**SOURCE:**
Again, we truly hope that scenario doesn’t come to pass. But just because Page doesn’t make steel or cars doesn’t mean its economic future isn’t akin to the Rust Belt cities of the Midwest that lost their dominant industries all at once and have yet to find their footing. The difference is that the steel and carmakers didn’t telegraph their punches until the layoff notices went out. In the case of NGS, unless there’s a last-minute miracle, the doors close in 2019.

That’s a two-year advance notice, and we’d suggest that local leaders use it not only to plan for a long-term economic turnaround but to search for short-term financial relief. The banks and the carmakers got it in 2009 during the financial meltdown that led to the Great Recession, and they were not shy about calling it what it was: a bailout. The government guaranteed massive short-term loans that were eventually repaid under the theory that those sectors were too big to be allowed to fail. We say that size shouldn’t matter – sacrificing an entire community on the backs of volatile energy markets and climate change rules is neither efficient nor humane.

What would a bailout entail? The feds, county and state could start by holding the city and school district harmless for five and even 10 years from the loss of property and sales taxes that would destabilize the city and school budgets. They could set up a low or zero-interest loan fund to shore up mortgages and business loans that might go underwater as property values go down. They could write off the tuition charges for all students seeking new skills training and educational credits. And they could site and build renewable energy plants near the city, with the first customers for discounted energy the city of Page utility itself.

We could go on, but the point is this. Don’t just let a report that puts the economic loss to the city at $51 million sit on the shelf. Demand that in the short run there is an infusion of capital and subsidies into the city equal to or greater than that loss. It will likely take a decade or longer for the tourism sector to generate another $51 million in economic activity. In the meantime, don’t let Page descend into Rust Belt status that feeds on itself and frustrates any kind of economic redevelopment. Bailout is a strong term that requires a long look in the mirror and a resolve to do what it takes to find the money. Page has two years. When will it start?

**DATA SHOWN:**
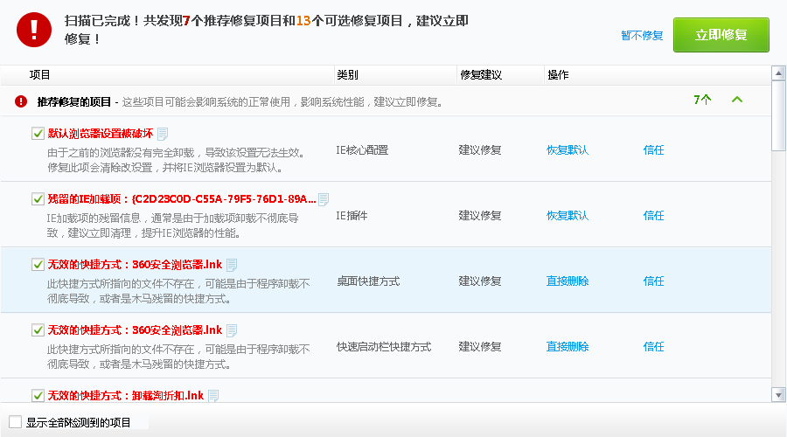
Task: Click 恢复默认 for the IE核心配置 item
Action: click(x=568, y=150)
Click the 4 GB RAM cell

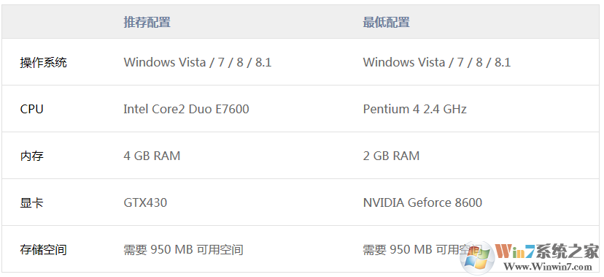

**TASK BRIEF:** Reproduce the full editorial on Page's economic future word for word. These lines have no connection to the editorial on Page's economic future.

**RESPONSE FOR THIS EXERCISE:**
Again, we truly hope that scenario doesn’t come to pass. But just because Page doesn’t make steel or cars doesn’t mean its economic future isn’t akin to the Rust Belt cities of the Midwest that lost their dominant industries all at once and have yet to find their footing. The difference is that the steel and carmakers didn’t telegraph their punches until the layoff notices went out. In the case of NGS, unless there’s a last-minute miracle, the doors close in 2019.

That’s a two-year advance notice, and we’d suggest that local leaders use it not only to plan for a long-term economic turnaround but to search for short-term financial relief. The banks and the carmakers got it in 2009 during the financial meltdown that led to the Great Recession, and they were not shy about calling it what it was: a bailout. The government guaranteed massive short-term loans that were eventually repaid under the theory that those sectors were too big to be allowed to fail. We say that size shouldn’t matter – sacrificing an entire community on the backs of volatile energy markets and climate change rules is neither efficient nor humane.

What would a bailout entail? The feds, county and state could start by holding the city and school district harmless for five and even 10 years from the loss of property and sales taxes that would destabilize the city and school budgets. They could set up a low or zero-interest loan fund to shore up mortgages and business loans that might go underwater as property values go down. They could write off the tuition charges for all students seeking new skills training and educational credits. And they could site and build renewable energy plants near the city, with the first customers for discounted energy the city of Page utility itself.

We could go on, but the point is this. Don’t just let a report that puts the economic loss to the city at $51 million sit on the shelf. Demand that in the short run there is an infusion of capital and subsidies into the city equal to or greater than that loss. It will likely take a decade or longer for the tourism sector to generate another $51 million in economic activity. In the meantime, don’t let Page descend into Rust Belt status that feeds on itself and frustrates any kind of economic redevelopment. Bailout is a strong term that requires a long look in the mirror and a resolve to do what it takes to find the money. Page has two years. When will it start?